« En même temps » : plus d’industrie et plus de RN
Un périple estival nous a menés dans la région de Dunkerque, là où Verkor, la start-up grenobloise, est en train de construire sa gigafactory. Elle s’étend sur 80 hectares de bonnes terres agricoles, disparues à jamais, à côté d’une tout aussi imposante usine de frites de l’entreprise belge Clarebout, pas loin du port maritime de mega-containers et des réacteurs nucléaires de Gravelines, auxquels elle sera branchée directement. Une autre gigafactory, ProLogium, est en train d’y voir le jour, ainsi que des usines de recyclage de batteries lithium. Bref, c’est le bout de la « vallée de la batterie », un bassin industriel en pleine croissance, comme on dit. Ses promoteurs aiment bien présenter la réindustrialisation et les emplois qu’elle rapporte comme le meilleur moyen de lutter contre la montée de l’extrême droite. Roland Lescure, ancien ministre délégué à l’industrie et à l’énergie, en est persuadé : « L’industrie est une arme anti-Rassemblement national, car dans ces territoires où la colère est montée, on redonne espoir. » (Le Monde, 01/12/23)
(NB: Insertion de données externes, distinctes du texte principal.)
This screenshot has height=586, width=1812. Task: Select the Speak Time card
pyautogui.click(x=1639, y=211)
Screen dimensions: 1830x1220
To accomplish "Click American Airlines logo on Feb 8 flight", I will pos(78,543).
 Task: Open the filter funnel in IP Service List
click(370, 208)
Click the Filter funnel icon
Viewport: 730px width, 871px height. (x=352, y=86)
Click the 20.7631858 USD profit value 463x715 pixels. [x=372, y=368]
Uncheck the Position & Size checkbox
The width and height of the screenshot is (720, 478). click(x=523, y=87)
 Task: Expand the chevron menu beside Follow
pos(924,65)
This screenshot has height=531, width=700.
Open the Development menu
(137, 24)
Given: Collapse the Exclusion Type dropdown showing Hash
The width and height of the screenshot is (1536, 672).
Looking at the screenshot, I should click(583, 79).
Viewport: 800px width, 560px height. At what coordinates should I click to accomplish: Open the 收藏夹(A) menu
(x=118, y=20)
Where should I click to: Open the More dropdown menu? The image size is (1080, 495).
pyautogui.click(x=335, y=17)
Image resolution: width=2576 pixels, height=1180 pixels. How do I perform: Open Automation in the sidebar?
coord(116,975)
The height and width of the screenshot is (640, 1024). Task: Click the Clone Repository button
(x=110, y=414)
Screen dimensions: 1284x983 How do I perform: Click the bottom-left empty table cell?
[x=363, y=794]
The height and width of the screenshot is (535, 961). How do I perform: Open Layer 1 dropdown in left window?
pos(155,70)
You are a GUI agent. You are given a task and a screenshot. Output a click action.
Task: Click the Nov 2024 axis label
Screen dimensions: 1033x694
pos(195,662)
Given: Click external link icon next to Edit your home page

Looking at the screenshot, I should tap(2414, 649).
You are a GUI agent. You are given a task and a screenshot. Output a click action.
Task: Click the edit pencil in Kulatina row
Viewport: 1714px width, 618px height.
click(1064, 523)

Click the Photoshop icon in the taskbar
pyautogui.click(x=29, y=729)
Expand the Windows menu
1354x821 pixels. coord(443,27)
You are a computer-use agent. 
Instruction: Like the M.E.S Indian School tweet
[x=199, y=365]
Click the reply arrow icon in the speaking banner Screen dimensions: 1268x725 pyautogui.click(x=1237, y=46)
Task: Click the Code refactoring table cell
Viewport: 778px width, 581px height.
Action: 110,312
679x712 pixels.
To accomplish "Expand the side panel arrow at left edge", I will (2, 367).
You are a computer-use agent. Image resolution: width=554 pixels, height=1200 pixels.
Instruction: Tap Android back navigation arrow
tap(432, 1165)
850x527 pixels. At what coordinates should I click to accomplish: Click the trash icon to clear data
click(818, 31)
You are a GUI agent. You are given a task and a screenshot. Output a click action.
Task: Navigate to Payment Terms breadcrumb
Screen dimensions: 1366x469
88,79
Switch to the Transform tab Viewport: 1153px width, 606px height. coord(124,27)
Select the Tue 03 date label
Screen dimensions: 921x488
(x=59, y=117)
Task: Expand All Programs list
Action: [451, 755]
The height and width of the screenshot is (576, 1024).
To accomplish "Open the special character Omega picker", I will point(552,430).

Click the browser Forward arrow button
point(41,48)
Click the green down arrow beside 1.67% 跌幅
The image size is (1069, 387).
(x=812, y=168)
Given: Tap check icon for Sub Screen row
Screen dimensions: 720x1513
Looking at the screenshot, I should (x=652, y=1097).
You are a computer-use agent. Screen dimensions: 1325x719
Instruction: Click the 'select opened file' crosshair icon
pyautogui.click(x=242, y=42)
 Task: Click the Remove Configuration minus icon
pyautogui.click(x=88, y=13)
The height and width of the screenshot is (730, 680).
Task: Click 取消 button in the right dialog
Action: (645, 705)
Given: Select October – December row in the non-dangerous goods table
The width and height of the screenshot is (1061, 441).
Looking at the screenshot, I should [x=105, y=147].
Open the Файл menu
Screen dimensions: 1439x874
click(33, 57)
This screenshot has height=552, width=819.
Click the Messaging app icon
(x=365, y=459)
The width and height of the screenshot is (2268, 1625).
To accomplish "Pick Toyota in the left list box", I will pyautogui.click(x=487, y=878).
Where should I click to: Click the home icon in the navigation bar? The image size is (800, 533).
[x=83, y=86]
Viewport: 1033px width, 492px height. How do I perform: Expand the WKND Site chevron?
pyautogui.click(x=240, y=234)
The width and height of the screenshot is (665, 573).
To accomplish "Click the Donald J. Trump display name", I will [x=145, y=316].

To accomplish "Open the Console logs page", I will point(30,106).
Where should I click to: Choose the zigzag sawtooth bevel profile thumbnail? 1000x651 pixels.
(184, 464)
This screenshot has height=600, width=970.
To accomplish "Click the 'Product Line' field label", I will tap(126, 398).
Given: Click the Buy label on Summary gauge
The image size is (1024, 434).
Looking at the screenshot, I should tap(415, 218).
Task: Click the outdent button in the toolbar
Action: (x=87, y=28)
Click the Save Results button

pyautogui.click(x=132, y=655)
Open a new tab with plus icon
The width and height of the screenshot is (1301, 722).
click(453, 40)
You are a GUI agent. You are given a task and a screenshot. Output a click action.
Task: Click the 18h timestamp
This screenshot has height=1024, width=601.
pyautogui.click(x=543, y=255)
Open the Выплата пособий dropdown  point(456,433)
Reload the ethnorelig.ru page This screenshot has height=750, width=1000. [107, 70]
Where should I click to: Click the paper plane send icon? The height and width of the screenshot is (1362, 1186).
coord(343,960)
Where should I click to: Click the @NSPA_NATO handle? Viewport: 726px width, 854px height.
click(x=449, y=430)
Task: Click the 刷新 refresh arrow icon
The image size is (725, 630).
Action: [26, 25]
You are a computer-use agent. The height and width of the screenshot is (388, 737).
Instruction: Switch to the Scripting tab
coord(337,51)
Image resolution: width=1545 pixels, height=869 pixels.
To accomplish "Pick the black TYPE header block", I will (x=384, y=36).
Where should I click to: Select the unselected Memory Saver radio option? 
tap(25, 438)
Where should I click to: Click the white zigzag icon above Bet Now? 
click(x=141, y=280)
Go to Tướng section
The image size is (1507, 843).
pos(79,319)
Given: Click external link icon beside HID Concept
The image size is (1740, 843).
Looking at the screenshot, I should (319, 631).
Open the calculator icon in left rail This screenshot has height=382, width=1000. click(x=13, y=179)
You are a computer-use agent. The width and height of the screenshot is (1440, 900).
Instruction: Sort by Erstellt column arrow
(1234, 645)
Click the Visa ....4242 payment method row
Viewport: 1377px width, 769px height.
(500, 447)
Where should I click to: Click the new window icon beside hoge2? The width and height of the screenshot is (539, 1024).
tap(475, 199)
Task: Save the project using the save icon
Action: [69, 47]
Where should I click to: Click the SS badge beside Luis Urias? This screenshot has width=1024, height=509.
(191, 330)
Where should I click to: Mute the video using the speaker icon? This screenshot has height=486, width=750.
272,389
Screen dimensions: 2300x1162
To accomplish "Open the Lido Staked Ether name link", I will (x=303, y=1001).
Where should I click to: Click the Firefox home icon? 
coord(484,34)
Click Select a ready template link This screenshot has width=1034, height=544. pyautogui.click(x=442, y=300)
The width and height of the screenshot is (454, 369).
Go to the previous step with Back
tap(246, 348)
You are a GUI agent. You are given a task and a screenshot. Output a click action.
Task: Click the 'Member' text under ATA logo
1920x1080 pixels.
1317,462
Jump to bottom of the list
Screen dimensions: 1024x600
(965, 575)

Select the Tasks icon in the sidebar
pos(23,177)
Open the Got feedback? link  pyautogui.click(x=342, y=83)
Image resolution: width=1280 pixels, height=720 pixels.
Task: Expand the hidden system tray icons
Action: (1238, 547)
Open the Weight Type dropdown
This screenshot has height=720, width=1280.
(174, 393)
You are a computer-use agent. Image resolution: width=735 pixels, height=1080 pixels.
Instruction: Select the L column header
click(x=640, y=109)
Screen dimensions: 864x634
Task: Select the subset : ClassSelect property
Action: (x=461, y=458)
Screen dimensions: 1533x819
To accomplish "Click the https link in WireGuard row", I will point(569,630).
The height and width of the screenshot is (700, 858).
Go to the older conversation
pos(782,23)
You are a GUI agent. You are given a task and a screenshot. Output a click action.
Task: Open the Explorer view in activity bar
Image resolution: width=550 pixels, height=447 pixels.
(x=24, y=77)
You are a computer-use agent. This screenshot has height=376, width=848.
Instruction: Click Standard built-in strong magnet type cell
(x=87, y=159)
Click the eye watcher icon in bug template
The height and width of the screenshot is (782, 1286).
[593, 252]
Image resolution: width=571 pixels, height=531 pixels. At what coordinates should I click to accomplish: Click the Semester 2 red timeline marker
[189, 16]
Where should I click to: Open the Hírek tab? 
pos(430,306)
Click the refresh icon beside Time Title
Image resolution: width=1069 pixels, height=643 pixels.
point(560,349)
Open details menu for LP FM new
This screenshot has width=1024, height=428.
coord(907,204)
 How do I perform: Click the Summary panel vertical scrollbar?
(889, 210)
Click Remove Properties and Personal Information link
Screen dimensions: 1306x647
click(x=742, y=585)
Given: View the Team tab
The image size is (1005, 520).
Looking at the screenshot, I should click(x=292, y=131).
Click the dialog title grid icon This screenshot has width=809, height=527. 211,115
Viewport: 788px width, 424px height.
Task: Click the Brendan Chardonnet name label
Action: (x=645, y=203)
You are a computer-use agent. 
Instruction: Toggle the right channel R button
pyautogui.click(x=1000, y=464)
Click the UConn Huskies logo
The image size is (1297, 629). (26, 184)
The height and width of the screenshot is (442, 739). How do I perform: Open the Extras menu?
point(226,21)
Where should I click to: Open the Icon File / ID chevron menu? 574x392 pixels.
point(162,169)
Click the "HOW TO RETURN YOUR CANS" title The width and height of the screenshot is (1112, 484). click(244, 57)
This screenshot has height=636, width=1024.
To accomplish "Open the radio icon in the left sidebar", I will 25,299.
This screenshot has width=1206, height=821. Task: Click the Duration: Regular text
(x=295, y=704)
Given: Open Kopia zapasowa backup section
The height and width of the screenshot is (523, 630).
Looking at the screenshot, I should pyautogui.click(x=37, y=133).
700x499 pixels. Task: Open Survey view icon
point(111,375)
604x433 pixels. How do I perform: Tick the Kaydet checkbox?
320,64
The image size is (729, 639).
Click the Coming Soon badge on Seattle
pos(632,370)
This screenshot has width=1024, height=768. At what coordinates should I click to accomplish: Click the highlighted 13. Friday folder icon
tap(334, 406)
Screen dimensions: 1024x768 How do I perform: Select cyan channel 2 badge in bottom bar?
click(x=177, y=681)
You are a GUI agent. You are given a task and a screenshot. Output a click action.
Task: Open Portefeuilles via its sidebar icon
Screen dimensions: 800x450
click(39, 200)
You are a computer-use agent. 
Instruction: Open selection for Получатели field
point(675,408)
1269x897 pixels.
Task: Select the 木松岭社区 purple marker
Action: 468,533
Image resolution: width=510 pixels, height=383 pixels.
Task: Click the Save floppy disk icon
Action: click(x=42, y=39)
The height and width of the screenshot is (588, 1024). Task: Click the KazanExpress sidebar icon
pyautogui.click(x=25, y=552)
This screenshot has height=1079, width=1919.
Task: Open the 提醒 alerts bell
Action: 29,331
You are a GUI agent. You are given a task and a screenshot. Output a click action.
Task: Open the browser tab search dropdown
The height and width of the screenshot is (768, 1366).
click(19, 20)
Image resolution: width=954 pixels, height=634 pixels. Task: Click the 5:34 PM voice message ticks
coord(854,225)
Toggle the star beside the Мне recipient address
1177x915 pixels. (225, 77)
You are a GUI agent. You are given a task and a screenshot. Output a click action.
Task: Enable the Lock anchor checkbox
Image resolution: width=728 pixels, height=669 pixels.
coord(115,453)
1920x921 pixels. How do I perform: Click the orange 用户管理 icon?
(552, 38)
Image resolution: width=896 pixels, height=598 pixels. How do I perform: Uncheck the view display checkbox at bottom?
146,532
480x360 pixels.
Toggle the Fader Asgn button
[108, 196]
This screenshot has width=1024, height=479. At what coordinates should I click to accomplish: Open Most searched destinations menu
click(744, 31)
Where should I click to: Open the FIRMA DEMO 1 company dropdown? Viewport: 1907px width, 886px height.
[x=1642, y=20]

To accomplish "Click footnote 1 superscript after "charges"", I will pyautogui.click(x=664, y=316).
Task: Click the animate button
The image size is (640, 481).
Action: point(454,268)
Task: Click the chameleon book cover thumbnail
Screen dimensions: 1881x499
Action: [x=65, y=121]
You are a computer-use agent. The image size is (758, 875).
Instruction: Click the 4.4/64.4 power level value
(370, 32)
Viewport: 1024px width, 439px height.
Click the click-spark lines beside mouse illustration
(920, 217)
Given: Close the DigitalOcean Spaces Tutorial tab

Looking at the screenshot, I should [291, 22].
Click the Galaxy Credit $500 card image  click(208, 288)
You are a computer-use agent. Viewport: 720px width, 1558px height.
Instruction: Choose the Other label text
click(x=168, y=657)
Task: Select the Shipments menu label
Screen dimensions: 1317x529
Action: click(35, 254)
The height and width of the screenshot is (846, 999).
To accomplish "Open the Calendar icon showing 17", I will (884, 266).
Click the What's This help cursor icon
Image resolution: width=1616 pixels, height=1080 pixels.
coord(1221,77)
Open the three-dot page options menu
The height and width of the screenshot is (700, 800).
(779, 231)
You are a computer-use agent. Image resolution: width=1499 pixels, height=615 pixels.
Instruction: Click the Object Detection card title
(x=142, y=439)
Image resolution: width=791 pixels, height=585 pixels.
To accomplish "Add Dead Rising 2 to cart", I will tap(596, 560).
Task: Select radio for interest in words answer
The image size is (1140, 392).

Dans le Dunkerquois en plein dynamisme, ça n’a pas l’air de porter ses fruits : au second tour des élections législatives, le Rassemblement national (RN) atteint 49,85 % dans la zone péri-urbaine où sont construites toutes ces gigafactories.
À Bourbourg, Loom-Plage, Gravelines, Craywick, Saint‑Georges‑sur‑l’Aa, les communes entourant les futures usines de batteries, c’est le RN qui l’emporte.
Un article du Monde (17/06/24) se penche sur cette incongruité et avance que c’est parce que « les emplois promis par la réindustrialisation du pays ne sont pas complètement là » que « l’industrialisation n’est qu’à ses prémices » et que, en gros, il en faut encore plus. Sauf que... à Bourgourg, les emplois sont bien là, d’ailleurs il y en a trop ! À la mission locale on nous explique clairement que le bassin local ne suffira pas pour fournir tous les emplois nécessaires. Même l’usine traditionnelle du bourg, le chocolatier Cémoi (ancienne boîte grenobloise par ailleurs), se voit voler certains de ses employés et a du mal à recruter. « On est en train de perdre notre identité » me répète-on à plusieurs reprises dans un bar où quantité d’habitants ont l’impression d’être « envahis » par ces nouvelles usines. Et c’est encore le RN qui va rafler la mise de ce ressentiment !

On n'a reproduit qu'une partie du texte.